Using the listing below, work out how many lines carry the word "options", and state nothing but that number.

DATA TO PROCESS:
----
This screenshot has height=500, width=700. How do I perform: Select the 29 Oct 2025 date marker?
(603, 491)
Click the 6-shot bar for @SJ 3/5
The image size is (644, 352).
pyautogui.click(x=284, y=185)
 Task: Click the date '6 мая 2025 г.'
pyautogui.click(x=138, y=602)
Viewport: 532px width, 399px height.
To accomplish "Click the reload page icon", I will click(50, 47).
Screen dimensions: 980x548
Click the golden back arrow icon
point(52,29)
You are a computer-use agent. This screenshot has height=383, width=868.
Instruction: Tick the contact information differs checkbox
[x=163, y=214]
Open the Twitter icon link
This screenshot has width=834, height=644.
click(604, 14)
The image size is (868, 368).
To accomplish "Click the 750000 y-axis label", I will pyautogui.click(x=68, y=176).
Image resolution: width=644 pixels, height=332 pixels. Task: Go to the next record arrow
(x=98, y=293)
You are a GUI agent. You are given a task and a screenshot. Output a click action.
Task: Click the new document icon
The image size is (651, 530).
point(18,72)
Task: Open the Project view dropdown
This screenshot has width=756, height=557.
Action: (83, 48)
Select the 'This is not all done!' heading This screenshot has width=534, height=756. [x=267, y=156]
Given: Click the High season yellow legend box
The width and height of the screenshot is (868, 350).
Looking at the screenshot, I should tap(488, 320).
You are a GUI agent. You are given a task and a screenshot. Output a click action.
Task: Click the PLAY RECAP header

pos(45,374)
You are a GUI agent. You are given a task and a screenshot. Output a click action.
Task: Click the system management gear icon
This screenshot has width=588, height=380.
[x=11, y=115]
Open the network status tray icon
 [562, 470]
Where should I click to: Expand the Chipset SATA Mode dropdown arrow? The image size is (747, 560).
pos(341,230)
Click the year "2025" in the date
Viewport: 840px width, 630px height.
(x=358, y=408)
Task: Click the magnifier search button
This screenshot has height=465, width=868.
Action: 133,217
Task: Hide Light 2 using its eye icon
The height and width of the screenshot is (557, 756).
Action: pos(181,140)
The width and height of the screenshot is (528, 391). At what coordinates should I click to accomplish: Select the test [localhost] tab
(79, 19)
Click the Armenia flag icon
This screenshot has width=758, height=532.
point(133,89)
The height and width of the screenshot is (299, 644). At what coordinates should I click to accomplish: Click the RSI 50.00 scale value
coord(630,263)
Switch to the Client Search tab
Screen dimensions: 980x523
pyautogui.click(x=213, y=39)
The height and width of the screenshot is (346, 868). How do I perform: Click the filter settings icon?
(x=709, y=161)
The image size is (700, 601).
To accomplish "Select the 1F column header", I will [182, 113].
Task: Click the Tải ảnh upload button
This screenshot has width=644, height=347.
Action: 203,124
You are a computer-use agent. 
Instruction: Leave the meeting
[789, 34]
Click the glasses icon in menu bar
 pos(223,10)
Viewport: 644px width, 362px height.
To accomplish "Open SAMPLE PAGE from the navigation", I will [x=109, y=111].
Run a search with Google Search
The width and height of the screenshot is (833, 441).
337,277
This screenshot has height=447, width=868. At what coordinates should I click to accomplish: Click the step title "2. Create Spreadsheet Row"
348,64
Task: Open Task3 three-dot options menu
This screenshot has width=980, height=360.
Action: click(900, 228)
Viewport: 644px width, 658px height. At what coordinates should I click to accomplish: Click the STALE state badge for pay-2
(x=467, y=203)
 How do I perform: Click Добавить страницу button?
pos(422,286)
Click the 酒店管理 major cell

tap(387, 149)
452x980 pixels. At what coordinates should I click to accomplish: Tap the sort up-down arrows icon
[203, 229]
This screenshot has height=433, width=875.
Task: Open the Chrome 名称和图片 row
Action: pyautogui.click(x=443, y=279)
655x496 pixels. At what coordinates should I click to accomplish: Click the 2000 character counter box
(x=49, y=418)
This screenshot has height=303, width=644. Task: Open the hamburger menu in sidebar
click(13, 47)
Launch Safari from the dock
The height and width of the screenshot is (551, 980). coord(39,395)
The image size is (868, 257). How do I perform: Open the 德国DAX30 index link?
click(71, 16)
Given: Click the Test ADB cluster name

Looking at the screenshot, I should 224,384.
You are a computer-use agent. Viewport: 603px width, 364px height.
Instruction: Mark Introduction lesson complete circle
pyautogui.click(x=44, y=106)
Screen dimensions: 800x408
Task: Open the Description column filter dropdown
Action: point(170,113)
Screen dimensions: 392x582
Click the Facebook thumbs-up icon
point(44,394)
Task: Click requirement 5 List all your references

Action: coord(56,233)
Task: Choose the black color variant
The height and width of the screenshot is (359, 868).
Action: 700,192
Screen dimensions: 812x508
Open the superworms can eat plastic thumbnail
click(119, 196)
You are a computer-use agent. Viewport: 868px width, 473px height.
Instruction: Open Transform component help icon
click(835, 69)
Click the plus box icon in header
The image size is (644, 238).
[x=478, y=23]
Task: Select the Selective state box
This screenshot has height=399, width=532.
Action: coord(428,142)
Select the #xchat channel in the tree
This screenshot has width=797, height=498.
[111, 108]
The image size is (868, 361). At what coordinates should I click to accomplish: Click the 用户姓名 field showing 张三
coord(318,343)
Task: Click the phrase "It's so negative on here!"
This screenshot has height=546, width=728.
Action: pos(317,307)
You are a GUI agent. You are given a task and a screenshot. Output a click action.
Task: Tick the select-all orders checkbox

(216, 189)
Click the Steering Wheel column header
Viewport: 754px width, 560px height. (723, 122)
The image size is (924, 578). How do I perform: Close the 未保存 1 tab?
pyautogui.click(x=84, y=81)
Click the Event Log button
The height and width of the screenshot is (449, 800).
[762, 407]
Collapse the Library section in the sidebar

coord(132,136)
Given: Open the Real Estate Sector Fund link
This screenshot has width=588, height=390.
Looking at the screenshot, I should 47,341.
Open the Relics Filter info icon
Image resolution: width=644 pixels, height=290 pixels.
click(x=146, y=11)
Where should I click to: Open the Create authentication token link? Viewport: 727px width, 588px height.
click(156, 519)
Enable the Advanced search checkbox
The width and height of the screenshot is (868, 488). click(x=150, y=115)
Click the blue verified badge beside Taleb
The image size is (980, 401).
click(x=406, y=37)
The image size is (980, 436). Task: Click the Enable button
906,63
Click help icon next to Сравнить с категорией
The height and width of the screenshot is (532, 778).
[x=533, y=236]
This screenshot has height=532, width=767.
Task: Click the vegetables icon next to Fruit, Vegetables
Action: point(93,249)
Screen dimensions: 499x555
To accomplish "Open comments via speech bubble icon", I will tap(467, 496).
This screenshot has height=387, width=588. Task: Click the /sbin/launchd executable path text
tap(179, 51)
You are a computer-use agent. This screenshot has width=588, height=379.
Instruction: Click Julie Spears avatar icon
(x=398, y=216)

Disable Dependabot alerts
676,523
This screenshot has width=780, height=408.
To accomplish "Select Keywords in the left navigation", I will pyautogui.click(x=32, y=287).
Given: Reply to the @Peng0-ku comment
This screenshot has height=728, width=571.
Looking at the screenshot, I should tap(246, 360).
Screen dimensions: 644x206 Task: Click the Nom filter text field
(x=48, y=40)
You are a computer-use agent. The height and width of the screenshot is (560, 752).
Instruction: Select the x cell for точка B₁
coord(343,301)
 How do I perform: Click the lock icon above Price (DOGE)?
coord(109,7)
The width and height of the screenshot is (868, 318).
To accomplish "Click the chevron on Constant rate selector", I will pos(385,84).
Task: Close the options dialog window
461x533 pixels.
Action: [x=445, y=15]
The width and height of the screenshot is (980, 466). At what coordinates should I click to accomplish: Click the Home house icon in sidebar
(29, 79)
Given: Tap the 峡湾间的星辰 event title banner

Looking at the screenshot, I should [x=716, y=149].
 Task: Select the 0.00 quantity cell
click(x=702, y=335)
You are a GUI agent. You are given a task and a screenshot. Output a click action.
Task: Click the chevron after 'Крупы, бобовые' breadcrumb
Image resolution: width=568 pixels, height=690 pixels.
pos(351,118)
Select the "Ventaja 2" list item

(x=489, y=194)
----
EXPECTED ANSWER: 2